En ese escenario, según trascendió, tres pesos pesados del sector se preparan para disputar el negocio. Se trata del español Manuel Lao Hernández, fundador de Cirsa y aún accionista clave de la UTE que opera el casino; Federico de Achával, vinculado a HAPSA ,concesionaria del Hipódromo de Palermo, y a la plataforma online BetWarrior; y Ricardo Benedicto, titular de Inverclub y principal referente de Casino Club. Todos mantuvieron reuniones con funcionarios porteños, aunque hasta ahora sin lograr acuerdos concretos.
El Gobierno de la Ciudad busca reencuadrar legalmente la actividad y recuperar una fuente relevante de ingresos fiscales, en un contexto de menor afluencia de público y ajuste generalizado del gasto. Al mismo tiempo, apunta a reposicionar al casino como un atractivo turístico sostenible.

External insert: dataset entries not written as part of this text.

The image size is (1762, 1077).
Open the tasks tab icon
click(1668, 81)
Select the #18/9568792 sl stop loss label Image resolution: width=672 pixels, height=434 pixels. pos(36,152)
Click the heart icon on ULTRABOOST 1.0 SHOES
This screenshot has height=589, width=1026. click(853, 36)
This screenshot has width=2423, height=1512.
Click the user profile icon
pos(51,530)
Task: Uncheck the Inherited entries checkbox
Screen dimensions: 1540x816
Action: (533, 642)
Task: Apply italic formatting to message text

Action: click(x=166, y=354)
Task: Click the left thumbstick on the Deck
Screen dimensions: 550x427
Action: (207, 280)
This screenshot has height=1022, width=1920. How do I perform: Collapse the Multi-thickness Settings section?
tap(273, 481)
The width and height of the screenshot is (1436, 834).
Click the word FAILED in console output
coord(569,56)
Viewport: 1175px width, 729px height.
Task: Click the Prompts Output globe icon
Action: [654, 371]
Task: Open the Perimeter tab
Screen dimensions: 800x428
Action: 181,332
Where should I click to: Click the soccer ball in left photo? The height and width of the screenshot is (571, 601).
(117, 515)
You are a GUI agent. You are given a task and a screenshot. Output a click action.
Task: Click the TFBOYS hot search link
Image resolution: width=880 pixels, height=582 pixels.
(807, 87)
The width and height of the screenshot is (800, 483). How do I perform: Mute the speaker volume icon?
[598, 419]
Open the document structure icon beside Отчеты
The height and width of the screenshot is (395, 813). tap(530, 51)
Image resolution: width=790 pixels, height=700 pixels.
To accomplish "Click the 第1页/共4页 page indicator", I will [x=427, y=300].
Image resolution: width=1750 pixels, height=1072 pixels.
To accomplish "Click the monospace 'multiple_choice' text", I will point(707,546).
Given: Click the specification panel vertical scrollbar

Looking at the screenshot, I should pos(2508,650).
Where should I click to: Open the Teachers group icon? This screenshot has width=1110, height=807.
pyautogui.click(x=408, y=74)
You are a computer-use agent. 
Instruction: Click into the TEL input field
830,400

La incertidumbre también impacta en el plano laboral. Más de 3.500 trabajadores están representados por cuatro sindicatos, entre ellos ALEARA, UTHGRA, Camioneros y el Sindicato de Obreros Marítimos Unidos (SOMU), que en las últimas semanas intensificó las medidas de fuerza tras el despido de más de 300 afiliados. Su conducción, encabezada por Raúl Durdos, amenazó con un paro por tiempo indeterminado y ya impulsó acciones como la paralización de las salas de apuestas de alto nivel y la interrupción de servicios.